Eventually we found the tiny gay street on “Hooker Hill”. Maybe three metres wide, the street had about six bars, three on each side: a hi-tech disco, a lesbian bar, a gay men’s cruise swamp, a wrinkle room (40+ crowd), a twinkie room (quaffed under 25s), and a sex club. Something for everyone!
When we arrived it was too early to know which bar was which with any certainty, as there were very few patrons of any description. Frank found an outside table from which we could watch the lot. Soon we discovered we had chosen the lesbian bar.
Eavesdropping, we realised that Seoul’s Gay Pride March had been that afternoon. In Seoul, like most anywhere else, the evening after the march is party time. Before long, something of a street party was underway before us. After a couple gin & tonics, we struck up conversations with women at the tables adjacent. They, and their male friends who wandered by, all western, all agreed: there are no Korean gays. Of course, this is tongue in cheek — the point being that the culture is so unaccepting of it that they have their own sub-sub-culture, which remains a mystery to westerners — or so sad that even lesbians would rather not speak mockingly of it.

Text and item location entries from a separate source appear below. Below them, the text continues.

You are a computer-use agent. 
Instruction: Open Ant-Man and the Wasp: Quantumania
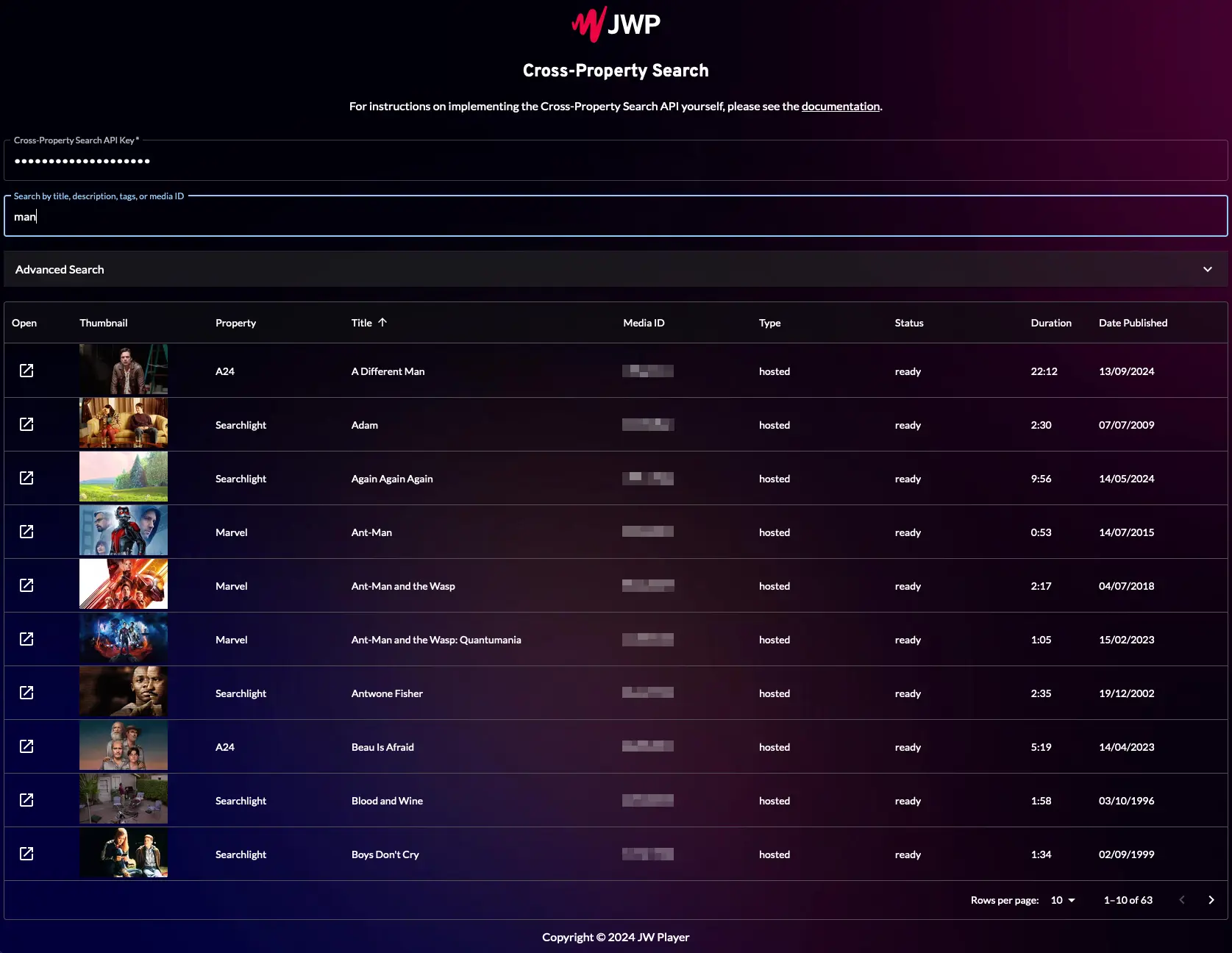26,639
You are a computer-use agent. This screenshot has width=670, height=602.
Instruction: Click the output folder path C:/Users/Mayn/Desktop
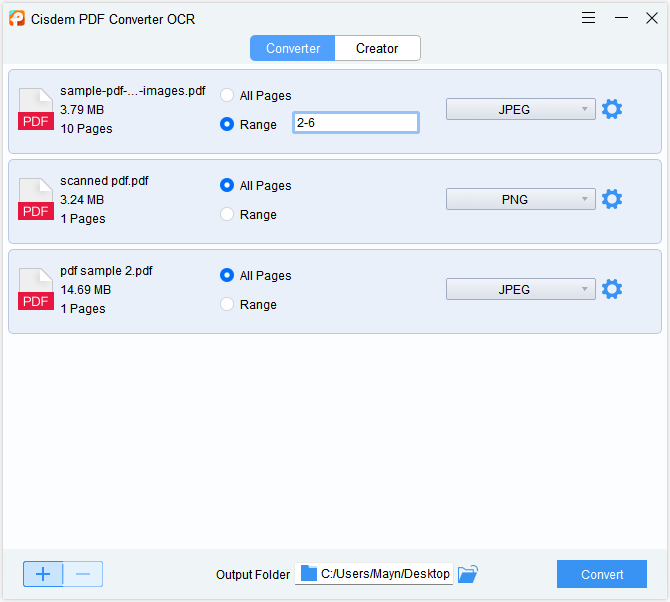385,574
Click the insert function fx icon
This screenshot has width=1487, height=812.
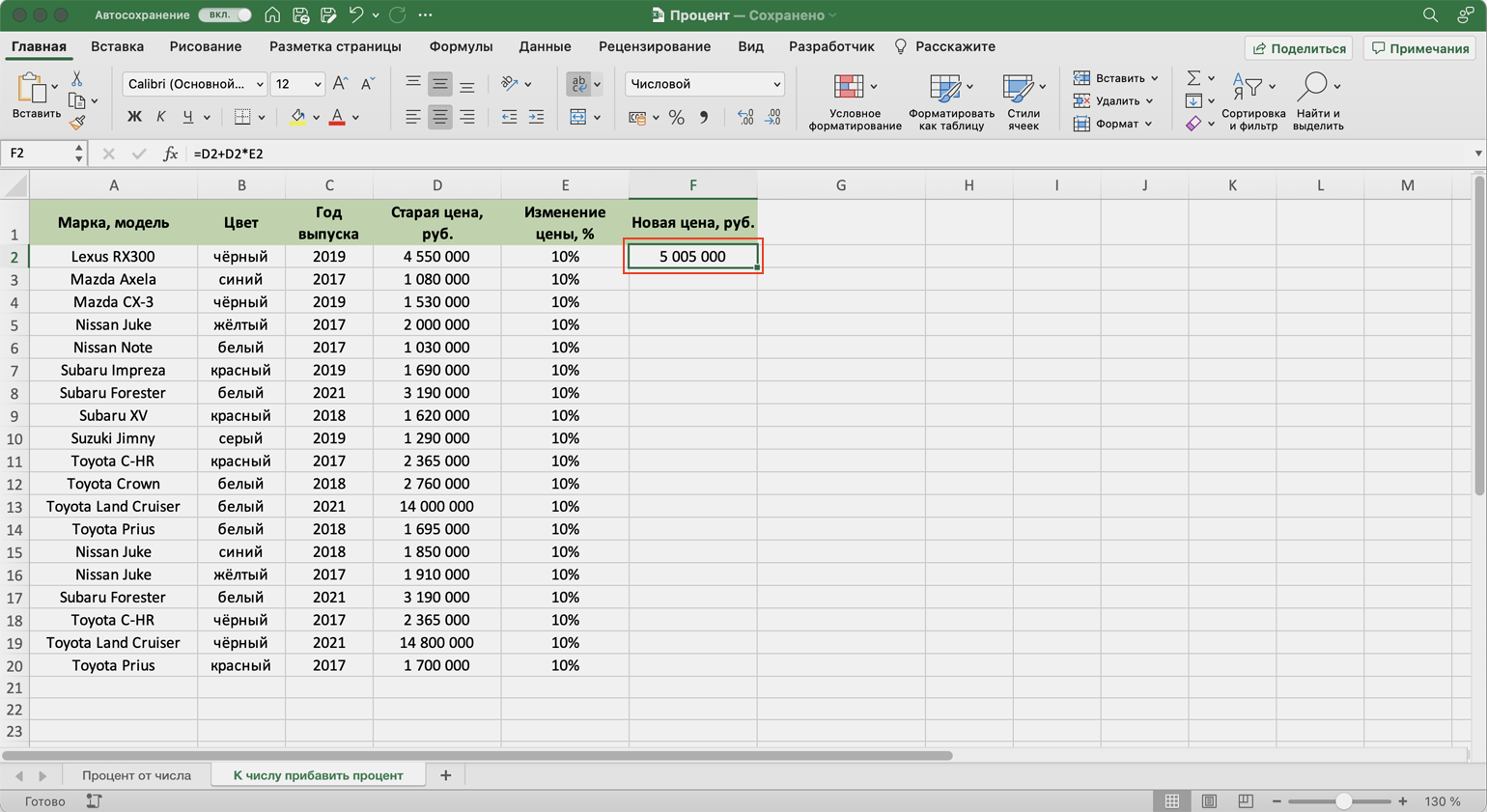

A uniformed patrol of one American MP and two South Korean Army equivalents walked slowly past, eyeing each establishment carefully enough to stop any trouble if they saw it, but not so closely as to recognise any face. Great to see those guys Out for the Street Party! It was a puzzling irony in a puzzling place filed with puzzling people. We took it as our cue to head home.
One last story that infects my impressions of Korea was that of a young man I interviewed for a job in Melbourne. He identified himself as a Korean with permanent residency in Australia, yet I detected a distinctly American accent. Curious about this, I asked how he had come to end up in Australia. He explained that he was born in Seoul but moved to San Francisco at the age of four, where he remained until he turned 18. Then he returned to Korea to fulfil the mandatory military service obligation borne by all male Koreans. Upon completing that, he landed a plum position in Samsung’s procurement department. He explained:
“We worked in a line facing our computers at a table against the wall. The manager would walk up behind us, and whoever he was mad at that day, whoever had displeased him somehow, he would bat on the back of the head with his clipboard. Hard. No explanation. It was a daily event. I had to get out of there.”
You may begin to understand why, on this current trip, I arrived believing Korea to be a bizarre place. It fascinates me. I see that Korea has had a very violent culture for a very long time. It seems they only stop being violent to each other long enough to defend themselves from foreign violence. I observe the relatively recent overlay of American culture has not served to curb such violence. I hoped I’d seen Korea at its worst.
Now, maybe, I could see it at its best.